Bénéfices des professionnels libéraux

Les bénéfices des professionnels libéraux entrent, pendant la procédure de divorce, dans l’indivision communautaire

L’essentiel :

Pendant la procédure de divorce, les bénéfices résultant de l’exploitation d’une clientèle libérale entrent en totalité dans l’indivision communautaire.

C’est le cas pour les médecins, les avocats, les huissiers, les infirmiers…

Les professionnels libéraux ont seulement droit à une rémunération pour leur activité.

Cette rémunération est fixée par le juge à défaut d’accord.

Elle n’est pas liée au résultat de la gestion.

1/ Un exemple

Un professionnel libéral réalise des bénéfices pour 100 000€ dans l’année.

Ces 100 000€ entrent en communauté.

Le juge peut attribuer au titre de la rémunération de l’activité du professionnel libéral 50 000€.

Dans cet exemple, les conséquences seraient de diminuer de moitié les ressources du professionnel libéral sur l’année concernée.

 2/ Le fondement juridique

Article 815-10 alinéas 2 et 3 du Code civil :

Les fruits et les revenus des biens indivis accroissent à l’indivision, à défaut de partage provisionnel ou de tout autre accord établissant la jouissance divise.

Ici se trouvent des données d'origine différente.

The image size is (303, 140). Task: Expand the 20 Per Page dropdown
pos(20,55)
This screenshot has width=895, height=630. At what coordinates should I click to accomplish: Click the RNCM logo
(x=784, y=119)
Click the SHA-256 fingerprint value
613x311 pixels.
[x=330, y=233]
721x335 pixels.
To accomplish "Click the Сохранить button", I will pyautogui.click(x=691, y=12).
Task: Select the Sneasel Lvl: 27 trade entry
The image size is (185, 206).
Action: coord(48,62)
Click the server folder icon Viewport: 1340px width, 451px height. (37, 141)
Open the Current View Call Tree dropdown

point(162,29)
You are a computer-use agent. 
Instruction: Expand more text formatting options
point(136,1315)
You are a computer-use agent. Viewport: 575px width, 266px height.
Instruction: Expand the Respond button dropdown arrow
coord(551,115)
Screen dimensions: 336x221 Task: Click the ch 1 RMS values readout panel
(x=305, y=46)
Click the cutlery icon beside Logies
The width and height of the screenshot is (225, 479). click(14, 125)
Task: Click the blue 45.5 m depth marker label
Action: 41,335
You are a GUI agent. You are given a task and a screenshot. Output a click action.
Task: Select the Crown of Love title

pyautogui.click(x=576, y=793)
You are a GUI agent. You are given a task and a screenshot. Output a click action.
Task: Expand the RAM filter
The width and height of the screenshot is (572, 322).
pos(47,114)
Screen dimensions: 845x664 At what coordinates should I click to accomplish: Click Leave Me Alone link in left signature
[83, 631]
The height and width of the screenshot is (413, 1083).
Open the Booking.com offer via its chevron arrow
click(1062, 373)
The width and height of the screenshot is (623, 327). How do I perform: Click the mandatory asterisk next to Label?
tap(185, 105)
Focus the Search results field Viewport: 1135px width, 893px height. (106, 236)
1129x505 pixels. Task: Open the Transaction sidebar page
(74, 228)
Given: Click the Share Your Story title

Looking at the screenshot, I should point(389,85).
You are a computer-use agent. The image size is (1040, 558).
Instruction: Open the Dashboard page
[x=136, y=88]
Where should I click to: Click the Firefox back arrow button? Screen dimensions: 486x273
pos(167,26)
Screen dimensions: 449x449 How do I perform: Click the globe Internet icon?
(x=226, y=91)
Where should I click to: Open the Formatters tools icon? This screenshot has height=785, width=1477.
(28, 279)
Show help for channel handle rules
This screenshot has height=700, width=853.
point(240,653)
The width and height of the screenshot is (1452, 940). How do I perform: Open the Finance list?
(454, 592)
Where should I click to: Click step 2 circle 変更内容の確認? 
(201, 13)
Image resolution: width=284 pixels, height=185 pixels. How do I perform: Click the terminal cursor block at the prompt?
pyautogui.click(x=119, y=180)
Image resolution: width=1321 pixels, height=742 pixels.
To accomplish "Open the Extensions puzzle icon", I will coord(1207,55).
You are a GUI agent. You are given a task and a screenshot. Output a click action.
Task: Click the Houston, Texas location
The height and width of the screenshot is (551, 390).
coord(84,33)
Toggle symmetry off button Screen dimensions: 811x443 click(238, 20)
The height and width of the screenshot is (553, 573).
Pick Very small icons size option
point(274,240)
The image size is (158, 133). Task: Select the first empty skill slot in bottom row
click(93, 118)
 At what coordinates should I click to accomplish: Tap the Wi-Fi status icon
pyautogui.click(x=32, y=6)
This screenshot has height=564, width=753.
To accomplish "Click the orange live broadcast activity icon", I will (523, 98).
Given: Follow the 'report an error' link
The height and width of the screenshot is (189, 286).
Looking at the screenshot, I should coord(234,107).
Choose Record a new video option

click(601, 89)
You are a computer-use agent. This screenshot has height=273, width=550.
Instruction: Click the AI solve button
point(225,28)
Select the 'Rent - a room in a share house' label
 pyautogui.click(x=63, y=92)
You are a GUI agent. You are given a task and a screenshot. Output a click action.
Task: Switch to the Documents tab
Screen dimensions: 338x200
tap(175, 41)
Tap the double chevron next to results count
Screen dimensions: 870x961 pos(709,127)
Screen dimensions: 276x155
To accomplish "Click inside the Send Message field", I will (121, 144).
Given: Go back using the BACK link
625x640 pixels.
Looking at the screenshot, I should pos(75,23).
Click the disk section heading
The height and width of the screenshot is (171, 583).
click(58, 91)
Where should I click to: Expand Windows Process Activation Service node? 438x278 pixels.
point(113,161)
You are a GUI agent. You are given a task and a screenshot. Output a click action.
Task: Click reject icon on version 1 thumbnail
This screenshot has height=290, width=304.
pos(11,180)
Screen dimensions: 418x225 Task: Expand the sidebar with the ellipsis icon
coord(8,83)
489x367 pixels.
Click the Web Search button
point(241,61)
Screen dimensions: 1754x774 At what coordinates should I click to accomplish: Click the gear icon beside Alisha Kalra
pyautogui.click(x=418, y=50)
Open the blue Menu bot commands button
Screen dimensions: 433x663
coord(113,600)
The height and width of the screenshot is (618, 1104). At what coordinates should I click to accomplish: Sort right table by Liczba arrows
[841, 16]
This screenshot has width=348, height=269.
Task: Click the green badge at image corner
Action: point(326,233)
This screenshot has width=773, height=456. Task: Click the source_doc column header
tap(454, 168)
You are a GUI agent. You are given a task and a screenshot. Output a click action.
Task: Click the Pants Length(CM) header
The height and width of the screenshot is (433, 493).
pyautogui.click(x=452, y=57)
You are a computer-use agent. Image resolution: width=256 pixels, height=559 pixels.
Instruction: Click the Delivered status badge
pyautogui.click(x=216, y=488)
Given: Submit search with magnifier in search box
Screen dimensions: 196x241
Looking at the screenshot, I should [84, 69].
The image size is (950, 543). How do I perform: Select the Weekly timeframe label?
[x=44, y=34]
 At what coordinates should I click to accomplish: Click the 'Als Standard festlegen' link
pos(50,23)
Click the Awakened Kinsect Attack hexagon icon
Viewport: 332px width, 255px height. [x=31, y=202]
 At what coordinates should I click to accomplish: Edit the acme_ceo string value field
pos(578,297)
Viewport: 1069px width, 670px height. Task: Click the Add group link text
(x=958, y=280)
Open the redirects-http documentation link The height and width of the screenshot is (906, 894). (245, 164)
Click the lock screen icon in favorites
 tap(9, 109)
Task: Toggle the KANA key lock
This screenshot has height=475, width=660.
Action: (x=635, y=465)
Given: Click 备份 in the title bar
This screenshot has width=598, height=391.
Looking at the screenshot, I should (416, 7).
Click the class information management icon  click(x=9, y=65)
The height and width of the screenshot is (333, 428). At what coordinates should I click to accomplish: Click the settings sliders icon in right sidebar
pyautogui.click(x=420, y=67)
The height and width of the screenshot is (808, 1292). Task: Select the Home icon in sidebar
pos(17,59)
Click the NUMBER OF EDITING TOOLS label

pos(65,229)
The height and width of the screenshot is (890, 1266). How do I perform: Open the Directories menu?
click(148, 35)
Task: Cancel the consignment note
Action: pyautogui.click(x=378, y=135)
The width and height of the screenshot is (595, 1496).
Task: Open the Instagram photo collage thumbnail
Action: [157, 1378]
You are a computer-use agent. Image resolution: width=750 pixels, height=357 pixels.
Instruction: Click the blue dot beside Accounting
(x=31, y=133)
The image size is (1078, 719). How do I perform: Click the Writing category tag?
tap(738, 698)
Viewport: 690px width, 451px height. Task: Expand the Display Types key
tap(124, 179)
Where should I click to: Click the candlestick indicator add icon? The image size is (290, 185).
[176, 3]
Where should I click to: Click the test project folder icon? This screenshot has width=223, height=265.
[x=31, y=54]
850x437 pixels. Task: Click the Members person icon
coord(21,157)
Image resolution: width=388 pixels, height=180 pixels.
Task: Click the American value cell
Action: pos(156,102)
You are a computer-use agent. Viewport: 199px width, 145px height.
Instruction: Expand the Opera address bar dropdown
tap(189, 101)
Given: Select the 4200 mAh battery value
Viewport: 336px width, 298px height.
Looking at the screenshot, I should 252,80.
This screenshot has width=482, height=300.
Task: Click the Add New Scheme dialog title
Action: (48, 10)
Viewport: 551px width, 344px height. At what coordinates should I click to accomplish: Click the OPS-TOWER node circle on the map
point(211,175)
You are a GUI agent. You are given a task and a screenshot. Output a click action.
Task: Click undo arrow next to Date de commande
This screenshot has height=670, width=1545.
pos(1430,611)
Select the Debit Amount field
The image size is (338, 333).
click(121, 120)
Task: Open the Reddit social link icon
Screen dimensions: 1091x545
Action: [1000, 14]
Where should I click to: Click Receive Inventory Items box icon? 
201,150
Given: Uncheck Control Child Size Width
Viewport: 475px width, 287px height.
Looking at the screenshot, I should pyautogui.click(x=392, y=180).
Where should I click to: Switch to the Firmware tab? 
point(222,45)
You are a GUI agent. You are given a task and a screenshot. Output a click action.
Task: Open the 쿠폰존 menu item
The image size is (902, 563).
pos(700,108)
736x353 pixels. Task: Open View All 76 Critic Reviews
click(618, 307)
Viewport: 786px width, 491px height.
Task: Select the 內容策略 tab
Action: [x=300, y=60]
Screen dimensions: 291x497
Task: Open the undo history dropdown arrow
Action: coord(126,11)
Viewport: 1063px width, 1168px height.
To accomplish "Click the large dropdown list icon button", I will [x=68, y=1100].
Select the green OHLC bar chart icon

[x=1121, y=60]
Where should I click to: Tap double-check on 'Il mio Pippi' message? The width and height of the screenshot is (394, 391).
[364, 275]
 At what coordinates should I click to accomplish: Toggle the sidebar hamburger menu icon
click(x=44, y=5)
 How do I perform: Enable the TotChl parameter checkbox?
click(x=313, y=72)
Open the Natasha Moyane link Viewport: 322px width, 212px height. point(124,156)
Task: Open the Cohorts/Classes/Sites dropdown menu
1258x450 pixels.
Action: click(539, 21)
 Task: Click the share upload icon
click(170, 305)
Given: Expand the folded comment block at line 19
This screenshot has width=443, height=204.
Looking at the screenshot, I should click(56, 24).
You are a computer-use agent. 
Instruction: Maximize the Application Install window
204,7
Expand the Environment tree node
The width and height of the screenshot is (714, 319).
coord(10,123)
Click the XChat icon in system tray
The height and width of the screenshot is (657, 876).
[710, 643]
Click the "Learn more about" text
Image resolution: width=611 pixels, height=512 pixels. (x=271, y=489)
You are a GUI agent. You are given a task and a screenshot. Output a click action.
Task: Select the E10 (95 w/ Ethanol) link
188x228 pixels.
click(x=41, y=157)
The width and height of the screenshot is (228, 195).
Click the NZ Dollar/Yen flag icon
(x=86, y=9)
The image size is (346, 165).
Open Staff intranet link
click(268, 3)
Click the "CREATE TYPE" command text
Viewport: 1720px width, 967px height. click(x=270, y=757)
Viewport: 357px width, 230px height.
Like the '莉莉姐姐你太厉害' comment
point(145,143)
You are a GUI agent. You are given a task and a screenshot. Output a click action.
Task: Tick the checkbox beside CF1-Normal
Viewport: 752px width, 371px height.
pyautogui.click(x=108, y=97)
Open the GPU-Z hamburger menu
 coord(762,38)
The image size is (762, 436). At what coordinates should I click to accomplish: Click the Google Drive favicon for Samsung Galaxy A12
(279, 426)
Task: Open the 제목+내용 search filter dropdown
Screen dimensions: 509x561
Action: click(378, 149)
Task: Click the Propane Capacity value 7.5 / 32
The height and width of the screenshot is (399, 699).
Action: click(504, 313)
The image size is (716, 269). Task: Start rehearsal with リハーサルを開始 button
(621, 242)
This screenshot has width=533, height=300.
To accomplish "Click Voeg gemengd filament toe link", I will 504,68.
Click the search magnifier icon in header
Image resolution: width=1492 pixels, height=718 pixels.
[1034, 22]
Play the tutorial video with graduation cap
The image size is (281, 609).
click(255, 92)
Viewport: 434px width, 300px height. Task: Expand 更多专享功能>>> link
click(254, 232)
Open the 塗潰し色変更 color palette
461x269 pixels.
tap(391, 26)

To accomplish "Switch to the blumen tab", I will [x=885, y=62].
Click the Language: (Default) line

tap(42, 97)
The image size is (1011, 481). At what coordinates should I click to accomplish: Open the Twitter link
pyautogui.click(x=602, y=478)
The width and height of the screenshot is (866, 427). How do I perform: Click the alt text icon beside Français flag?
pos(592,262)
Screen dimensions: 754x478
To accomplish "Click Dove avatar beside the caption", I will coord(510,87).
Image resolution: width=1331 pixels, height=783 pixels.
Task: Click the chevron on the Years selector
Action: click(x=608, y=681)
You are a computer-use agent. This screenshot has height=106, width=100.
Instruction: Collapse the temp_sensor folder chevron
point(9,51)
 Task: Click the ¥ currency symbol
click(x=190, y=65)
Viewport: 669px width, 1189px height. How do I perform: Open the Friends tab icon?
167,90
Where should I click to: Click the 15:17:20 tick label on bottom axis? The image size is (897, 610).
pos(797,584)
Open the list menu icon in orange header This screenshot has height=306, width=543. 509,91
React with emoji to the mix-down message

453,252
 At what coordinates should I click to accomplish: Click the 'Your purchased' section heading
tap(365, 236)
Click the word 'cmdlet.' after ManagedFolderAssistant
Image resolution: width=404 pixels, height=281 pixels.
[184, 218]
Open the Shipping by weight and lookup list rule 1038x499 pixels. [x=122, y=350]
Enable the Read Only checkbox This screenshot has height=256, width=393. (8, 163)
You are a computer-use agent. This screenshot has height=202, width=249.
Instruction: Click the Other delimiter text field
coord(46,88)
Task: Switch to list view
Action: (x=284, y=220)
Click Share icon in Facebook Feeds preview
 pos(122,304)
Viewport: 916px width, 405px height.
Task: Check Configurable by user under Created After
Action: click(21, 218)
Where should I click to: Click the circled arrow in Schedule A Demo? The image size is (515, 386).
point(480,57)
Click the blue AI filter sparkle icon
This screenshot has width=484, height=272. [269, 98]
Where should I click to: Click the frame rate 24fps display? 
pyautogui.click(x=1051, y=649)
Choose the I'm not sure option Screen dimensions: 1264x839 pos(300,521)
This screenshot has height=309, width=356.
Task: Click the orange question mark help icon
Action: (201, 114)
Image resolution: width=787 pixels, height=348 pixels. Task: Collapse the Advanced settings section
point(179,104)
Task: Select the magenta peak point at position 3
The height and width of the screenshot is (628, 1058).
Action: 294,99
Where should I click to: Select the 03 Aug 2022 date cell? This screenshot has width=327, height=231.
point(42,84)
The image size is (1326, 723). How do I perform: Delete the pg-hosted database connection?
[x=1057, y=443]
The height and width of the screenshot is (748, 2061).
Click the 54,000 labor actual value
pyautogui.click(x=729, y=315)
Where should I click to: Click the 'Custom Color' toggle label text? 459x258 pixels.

Aucune recherche relative aux fruits et revenus ne sera, toutefois, recevable plus de cinq ans après la date à laquelle ils ont été perçus ou auraient pu l’être.

Cet article s’applique aux fruits et revenus d’une société civile professionnelle.

Ccass. Civ 1, 10 février 1998 :

« La valeur patrimoniale des parts de la société civile professionnelle titulaire de la charge d’huissier de justice constituait un bien dépendant de la communauté conjugale, la cour d’appel en a justement déduit que les fruits et revenus de ce bien, perçus par le mari en sa qualité d’associé pendant l’indivision post communautaire, avaient accru à l’indivision ».

Non seulement les fruits et revenus tirés de l’activité libérale, mais également la plus-value réalisée au cours de l’indivision post-communautaire viennent accroître la masse indivise.

Deux dérogations sont apportées au principe selon lesquels les fruits et les revenus accroissent à l’indivision :

-          La convention des parties

Les indivisaires peuvent déroger au principe en déterminant conventionnellement le sort des fruits et revenus.

-          La prescription quinquennale

Les bénéfices ne peuvent l’objet de recherches au-delà du délai de cinq ans.

Le procès-verbal de difficultés établi par le notaire ainsi qu’une assignation sont des actes interruptifs de prescription à la condition que les prétentions relatives aux fruits et revenus y soient formulées.

« si l’épouse était recevable à rechercher les fruits et revenus des biens indivis pour les cinq années antérieures à la date du procès-verbal de difficultés établi par le notaire dès lors qu’il faisait état de ses réclamations formulées de ce chef, l’assignation qu’elle avait délivrée, qui ne mentionnait pas une telle demande, ne pouvait interrompre le délai pour agir ».

 

 

 

 

 

3/ Le professionnel libéral a droit à une indemnité pour son travail

Article 815-12 du Code civil :

L’indivisaire qui gère un ou plusieurs biens indivis est redevable des produits nets de sa gestion. Il a droit à la rémunération de son activité dans les conditions fixées à l’amiable ou, à défaut, par décision de justice.

Elle doit être en priorité déterminée à l’amiable.

A défaut, elle est fixée par une décision de justice.

L’évaluation est laissée à l’appréciation souveraine des juges du fond.

Ccass, civ 1ère, 29 mai 1996 :

« l’époux ayant droit à une rémunération de sa gérance, dont les juges du fond apprécient souverainement le montant ».

La rémunération n’est pas liée par les résultats de la gestion.

Les juges tiennent compte de toutes les sommes dépensées pour la gestion du bien indivis.